═══ RECORDS FOR THIS TASK

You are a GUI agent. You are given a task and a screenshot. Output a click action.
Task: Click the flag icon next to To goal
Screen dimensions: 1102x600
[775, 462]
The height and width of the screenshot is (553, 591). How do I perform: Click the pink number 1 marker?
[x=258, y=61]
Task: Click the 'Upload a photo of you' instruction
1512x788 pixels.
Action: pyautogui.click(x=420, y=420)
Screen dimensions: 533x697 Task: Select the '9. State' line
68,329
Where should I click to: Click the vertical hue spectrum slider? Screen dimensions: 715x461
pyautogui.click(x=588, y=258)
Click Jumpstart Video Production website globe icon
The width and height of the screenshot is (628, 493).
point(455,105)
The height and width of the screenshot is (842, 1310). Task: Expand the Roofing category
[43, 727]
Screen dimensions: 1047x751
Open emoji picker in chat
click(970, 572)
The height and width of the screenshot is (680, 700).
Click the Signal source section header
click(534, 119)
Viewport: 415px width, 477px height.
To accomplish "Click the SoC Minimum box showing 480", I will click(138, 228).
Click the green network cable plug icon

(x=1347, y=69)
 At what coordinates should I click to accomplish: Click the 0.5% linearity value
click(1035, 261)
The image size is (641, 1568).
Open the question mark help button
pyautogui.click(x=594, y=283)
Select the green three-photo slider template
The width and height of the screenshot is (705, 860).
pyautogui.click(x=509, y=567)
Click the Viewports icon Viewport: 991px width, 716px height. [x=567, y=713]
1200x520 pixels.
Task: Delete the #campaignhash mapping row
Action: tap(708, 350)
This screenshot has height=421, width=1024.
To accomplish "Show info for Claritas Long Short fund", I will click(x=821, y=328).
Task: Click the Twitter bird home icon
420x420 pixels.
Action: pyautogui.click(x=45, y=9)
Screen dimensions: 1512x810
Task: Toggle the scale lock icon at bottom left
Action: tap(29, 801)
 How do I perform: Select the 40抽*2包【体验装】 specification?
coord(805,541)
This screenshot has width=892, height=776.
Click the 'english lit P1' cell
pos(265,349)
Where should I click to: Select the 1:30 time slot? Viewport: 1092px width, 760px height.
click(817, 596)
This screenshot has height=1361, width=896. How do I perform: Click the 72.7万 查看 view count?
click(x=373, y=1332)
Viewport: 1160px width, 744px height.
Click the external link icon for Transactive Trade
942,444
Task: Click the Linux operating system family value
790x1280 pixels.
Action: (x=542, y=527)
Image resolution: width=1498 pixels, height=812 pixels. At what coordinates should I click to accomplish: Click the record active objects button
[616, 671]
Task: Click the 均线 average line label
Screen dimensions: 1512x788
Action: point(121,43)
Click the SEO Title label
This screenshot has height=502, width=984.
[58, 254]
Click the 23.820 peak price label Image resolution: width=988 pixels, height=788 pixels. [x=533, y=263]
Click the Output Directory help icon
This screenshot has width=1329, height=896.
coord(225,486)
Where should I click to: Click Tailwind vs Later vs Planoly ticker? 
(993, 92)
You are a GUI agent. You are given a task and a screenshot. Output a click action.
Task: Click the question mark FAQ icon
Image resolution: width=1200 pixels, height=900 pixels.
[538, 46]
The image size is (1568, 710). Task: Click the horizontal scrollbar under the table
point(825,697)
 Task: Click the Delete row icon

══════

(ASSIGNMENT)
Give back exactly the lines from the one that contains "Click the external" to the end of the data above, both of those lines included.

(EXERCISE ANSWER)
Click the external link icon for Transactive Trade
942,444
Task: Click the Linux operating system family value
790x1280 pixels.
Action: (x=542, y=527)
Image resolution: width=1498 pixels, height=812 pixels. At what coordinates should I click to accomplish: Click the record active objects button
[616, 671]
Task: Click the 均线 average line label
Screen dimensions: 1512x788
Action: point(121,43)
Click the SEO Title label
This screenshot has height=502, width=984.
[58, 254]
Click the 23.820 peak price label Image resolution: width=988 pixels, height=788 pixels. [x=533, y=263]
Click the Output Directory help icon
This screenshot has width=1329, height=896.
coord(225,486)
Where should I click to: Click Tailwind vs Later vs Planoly ticker? 
(993, 92)
You are a GUI agent. You are given a task and a screenshot. Output a click action.
Task: Click the question mark FAQ icon
Image resolution: width=1200 pixels, height=900 pixels.
[538, 46]
The image size is (1568, 710). Task: Click the horizontal scrollbar under the table
point(825,697)
 Task: Click the Delete row icon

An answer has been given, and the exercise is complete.